Ia menyaksikan bayangan di hadapannya tercabik-cabik sambil berbicara. “Ada batas kemampuan seseorang. Tak seorang pun bisa mengalahkan suatu negara sendirian, sekuat apa pun mereka. Pada akhirnya, dunia beroperasi sesuai keinginan sekelompok kecil orang istimewa.”
“Benar,” kata Lisette. “Tapi apa maksudmu?”
“Yah, meskipun aku selalu merasa seperti itu… akhir-akhir ini aku pikir aku mungkin salah. Mungkin ada orang di dunia ini yang mampu melakukan hal-hal yang kupikir mustahil. Dan kita menyebut orang-orang itu…”
Pahlawan . Ia terlalu malu untuk mengatakannya, tetapi Lisette tampaknya mengerti. Celia melirik Lisette dengan tatapan heran yang samar-samar, menutupi ketidakpedulian kata-katanya selanjutnya.
“Baiklah, terserah.”
“Hm?”
“Aku tidak tahu apa yang akan terjadi selanjutnya, tapi aku ingin berbicara denganmu lagi jika aku punya kesempatan.”
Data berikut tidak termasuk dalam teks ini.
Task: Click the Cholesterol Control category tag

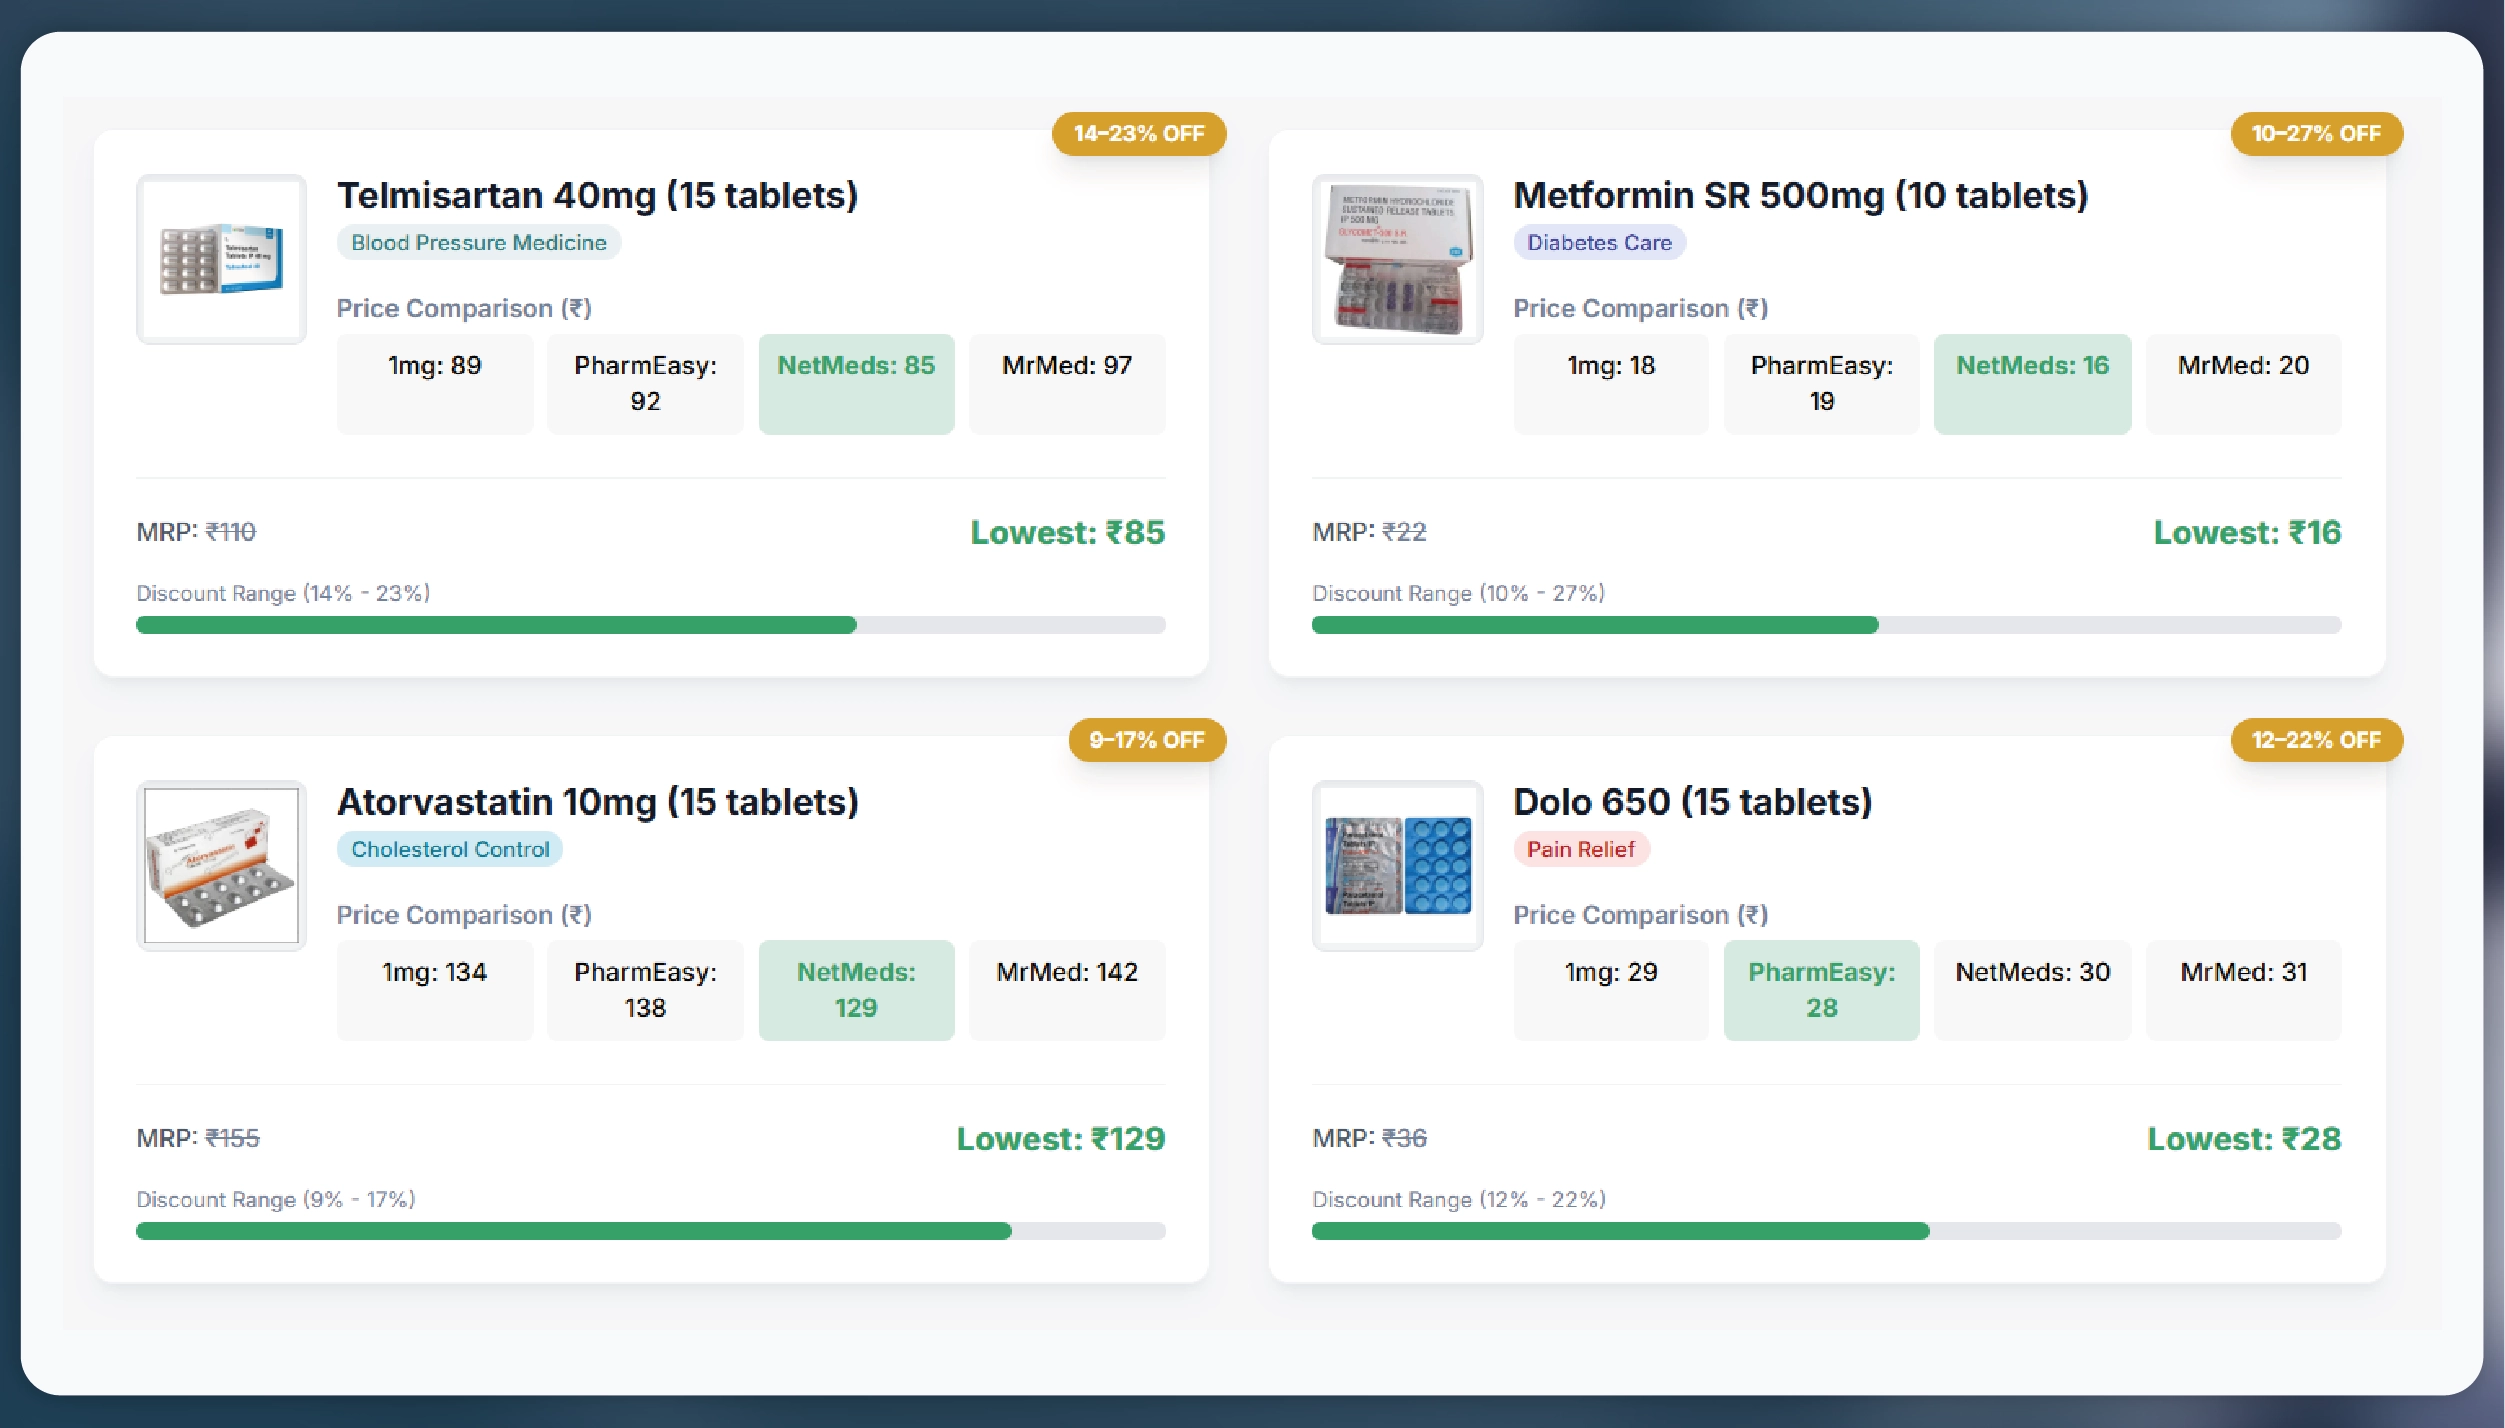Action: tap(449, 849)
Lisette berbalik. Celia tersenyum lagi, lalu kembali memperhatikan pertempuran—kalau bisa disebut begitu—yang terjadi di hadapan mereka, yang tampaknya hampir berakhir.
Curtis menggerutu. “Sialan kau! Kenapa?! Aku akan membawa adikku!”
“Kegigihanmu mengagumkan,” kata Allen, dengan ekspresi antara sedih dan kasihan. “Aku penasaran bagaimana semuanya bisa seburuk ini untukmu?”
Curtis meledak marah. “Cukup! Beraninya kau mengejekku?!”
“Aku tidak bermaksud mengejekmu,” kata Allen, sikapnya yang tenang sangat bertolak belakang dengan Curtis. “Sudahlah. Ini sudah berakhir.”
Allen mengayunkan lengannya. Pedang itu melesat ke arah Curtis, menyapu bayangan-bayangan itu dan menusuk tubuhnya. Darah menyembur dari lukanya.
“Nngh! Sialan… kau! Bagaimana mungkin aku…” Ia tak berdaya. Ia meraba-raba udara. Allen melangkah terakhir ke arahnya.
“Allen!” teriak Anriette.
Allen menyeringai. Pedang itu telah memberikan pukulan telak. Kekuatannya menguap dari tubuh Curtis dan ia jatuh ke tanah, lengannya masih terentang.